We’re pleased to announce the V1.1.0 release of the click-click IT Solutions Authentication Plugin for Oracle APEX.
This release covers the new Google and Facebook API changes and includes a number of enhancements. You can find out the full list of changes here below.
- Google Authentication
- Facebook Authentication
- Combined Authentication
Improvements & Changes
Migrate Google API:
To simplify their APIs, Google is consolidating support to people.get (and the OpenID-compliant version people.getOpenIdConnect), and ending support for the userinfo endpoint. The Google Authentication Plugin V1.0.0 uses the userinfo endpoint and therefore the https://www.googleapis.com/auth/userinfo.email and https://www.googleapis.com/auth/userinfo.profile scope. Google will no longer support the userinfo endpoint service after 31.08.2014, because of that, please update to V1.1.0.

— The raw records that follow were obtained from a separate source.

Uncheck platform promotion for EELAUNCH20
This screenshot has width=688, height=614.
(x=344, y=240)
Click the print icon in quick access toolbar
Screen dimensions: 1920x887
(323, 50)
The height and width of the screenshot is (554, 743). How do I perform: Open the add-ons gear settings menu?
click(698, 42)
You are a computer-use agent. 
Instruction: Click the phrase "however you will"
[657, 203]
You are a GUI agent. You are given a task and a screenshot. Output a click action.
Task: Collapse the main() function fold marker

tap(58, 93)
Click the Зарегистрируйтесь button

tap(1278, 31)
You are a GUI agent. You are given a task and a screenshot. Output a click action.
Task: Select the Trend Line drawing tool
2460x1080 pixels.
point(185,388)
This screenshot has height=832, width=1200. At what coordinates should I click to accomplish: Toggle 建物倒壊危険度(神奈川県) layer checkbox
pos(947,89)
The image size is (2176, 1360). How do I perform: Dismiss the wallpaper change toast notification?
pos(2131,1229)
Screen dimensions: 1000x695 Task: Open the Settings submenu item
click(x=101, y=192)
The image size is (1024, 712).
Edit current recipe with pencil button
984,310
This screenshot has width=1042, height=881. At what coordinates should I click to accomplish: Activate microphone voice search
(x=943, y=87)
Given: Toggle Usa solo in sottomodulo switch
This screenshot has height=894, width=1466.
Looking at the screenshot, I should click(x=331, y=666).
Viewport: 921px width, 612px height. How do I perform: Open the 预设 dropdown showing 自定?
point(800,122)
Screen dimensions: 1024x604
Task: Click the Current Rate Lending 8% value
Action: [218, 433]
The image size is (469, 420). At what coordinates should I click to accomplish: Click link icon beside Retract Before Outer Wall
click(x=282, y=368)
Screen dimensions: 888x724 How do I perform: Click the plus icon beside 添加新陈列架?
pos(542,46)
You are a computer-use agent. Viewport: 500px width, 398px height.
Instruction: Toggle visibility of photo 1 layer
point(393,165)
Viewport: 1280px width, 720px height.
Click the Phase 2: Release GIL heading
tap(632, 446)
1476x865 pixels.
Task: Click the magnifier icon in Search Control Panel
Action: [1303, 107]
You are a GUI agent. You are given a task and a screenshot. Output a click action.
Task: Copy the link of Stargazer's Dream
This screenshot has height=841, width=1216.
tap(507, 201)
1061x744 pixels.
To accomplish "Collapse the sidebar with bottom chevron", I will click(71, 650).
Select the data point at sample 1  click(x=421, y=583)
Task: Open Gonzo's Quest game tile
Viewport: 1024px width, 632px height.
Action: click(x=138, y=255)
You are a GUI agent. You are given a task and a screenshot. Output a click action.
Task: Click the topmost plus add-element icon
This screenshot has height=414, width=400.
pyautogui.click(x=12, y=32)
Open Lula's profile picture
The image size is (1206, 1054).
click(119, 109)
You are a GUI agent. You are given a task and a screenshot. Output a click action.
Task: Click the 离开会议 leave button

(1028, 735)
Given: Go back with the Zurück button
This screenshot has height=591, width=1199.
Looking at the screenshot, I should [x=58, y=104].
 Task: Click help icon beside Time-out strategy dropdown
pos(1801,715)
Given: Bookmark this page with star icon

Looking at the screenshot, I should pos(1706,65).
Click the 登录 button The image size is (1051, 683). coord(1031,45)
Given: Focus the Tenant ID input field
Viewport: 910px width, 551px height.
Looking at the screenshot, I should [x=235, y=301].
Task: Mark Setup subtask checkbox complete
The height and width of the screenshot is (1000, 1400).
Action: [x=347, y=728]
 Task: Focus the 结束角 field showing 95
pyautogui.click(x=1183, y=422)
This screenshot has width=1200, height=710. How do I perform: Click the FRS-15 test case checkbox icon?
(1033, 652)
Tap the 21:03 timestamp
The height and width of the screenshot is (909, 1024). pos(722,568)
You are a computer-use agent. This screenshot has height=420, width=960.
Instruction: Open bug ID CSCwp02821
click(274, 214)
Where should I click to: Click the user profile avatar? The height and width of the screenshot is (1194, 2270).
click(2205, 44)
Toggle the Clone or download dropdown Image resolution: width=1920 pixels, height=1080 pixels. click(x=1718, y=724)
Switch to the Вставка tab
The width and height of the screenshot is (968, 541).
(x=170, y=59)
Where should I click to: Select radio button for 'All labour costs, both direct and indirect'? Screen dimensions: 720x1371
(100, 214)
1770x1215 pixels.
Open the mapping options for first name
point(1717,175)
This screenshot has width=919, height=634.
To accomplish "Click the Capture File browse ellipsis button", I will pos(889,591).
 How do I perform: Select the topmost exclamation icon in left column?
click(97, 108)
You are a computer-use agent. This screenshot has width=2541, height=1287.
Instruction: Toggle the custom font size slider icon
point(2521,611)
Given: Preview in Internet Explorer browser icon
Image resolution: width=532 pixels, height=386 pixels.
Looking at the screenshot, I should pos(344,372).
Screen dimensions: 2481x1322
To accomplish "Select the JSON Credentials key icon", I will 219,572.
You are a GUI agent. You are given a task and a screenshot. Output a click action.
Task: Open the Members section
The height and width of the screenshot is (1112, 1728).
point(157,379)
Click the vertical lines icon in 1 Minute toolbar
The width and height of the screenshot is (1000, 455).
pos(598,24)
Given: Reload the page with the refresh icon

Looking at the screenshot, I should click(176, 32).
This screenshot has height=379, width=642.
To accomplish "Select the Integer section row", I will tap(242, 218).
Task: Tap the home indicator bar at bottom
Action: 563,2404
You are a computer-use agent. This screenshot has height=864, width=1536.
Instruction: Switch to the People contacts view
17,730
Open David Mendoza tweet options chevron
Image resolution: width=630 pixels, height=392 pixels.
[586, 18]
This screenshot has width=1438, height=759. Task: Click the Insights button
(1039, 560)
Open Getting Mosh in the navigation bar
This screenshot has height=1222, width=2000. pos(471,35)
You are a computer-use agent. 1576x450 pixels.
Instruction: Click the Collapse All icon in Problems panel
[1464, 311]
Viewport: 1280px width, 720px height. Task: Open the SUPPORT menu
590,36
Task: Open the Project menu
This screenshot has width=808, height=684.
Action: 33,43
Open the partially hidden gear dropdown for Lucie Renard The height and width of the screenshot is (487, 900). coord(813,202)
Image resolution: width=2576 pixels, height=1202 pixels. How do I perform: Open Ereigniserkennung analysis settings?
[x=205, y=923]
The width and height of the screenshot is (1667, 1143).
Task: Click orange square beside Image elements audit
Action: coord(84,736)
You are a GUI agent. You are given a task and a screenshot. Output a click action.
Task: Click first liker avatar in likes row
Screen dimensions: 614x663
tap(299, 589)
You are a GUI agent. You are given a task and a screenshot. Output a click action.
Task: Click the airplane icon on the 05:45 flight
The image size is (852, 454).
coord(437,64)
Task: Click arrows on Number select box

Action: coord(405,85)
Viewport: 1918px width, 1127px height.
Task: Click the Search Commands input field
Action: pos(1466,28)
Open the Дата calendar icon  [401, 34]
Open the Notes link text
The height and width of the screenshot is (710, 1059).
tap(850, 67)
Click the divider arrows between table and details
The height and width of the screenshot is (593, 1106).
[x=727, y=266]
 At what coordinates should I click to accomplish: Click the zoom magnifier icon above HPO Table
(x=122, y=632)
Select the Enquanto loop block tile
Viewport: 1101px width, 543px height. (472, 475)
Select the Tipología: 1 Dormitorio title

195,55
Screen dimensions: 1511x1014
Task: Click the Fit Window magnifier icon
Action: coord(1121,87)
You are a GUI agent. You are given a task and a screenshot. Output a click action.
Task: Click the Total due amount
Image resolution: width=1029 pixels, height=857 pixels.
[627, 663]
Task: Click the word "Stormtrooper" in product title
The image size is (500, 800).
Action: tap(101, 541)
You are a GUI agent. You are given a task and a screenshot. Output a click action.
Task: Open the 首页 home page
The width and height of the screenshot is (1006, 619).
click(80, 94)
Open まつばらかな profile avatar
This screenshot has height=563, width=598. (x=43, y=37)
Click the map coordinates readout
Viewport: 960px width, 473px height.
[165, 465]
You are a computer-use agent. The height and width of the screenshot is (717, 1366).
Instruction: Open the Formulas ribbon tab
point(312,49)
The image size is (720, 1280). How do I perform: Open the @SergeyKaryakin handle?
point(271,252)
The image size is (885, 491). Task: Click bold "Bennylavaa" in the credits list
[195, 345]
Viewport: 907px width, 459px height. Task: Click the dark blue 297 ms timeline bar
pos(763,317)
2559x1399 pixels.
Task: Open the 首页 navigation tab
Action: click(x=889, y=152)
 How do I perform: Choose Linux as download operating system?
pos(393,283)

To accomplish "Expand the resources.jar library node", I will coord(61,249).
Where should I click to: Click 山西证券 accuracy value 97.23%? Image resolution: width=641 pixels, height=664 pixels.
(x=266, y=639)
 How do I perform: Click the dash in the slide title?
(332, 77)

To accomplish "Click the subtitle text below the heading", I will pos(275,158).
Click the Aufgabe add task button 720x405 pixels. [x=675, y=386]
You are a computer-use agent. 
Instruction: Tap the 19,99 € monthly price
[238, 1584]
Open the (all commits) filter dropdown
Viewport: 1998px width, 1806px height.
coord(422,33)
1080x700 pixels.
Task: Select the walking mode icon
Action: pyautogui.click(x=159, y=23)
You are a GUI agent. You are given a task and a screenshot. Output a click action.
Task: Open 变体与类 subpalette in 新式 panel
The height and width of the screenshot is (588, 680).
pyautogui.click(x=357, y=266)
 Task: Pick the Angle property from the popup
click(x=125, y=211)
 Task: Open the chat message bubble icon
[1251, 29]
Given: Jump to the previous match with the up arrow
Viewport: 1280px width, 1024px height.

Migrate Facebook API 1.0 to 2.0:
Facebook released the API v2.0 on 30.04.2014 at the 2014 Facebook Developer Conference (f8). This is the first release of Facebook’s API that is versioned. The Facebook Authentication Plugin V1.0.0 uses unversioned API calls. Where as the Facebook Authentication Plugin V1.1.0 is making 2.0 Facebook API calls. If you are using the Facebook Authentication Plugin V1.0.0 with an application which has been created on or after 30.04.2014, you have to update your plugin to V1.1.0. Because after Facebook API v2.0, it is possible for a user to decline scopes. With Facebook Authentication V1.1.0 we offer a new parameter ‘Required Scope’ where you can make specific scopes required again.
New wallet certificates
Certificates do have an expiration date and in times of the Heartbleed bug they expire even faster. To remind you of keeping your certs up to date, we added the newest certs. Furthermore, we describe in our documentation, how you can download them by yourself.
New procedure CL_GAUTH_CUSTOM_AUTHENTICATION for a smoother integration of custom login logic
There has been a few requests about custom authentication integration. It was possible to achieve this by adding a little workaround. We now offer a procedure where you can easily and smooth add your login logic.
Apex RESTful service as an alternative to the server modification (WWV_FLOW_EPG_INCLUDE_MOD_LOCAL)
Your Authentication Plugin needs an interface for the Google and Facebook redirect calls. To make a procedure accessible by the web, it is necessary to modify the server configuration. With the Authentication Plugin V1.1.0 and Apex 4.2 you have the possibility to use RESTful services instead.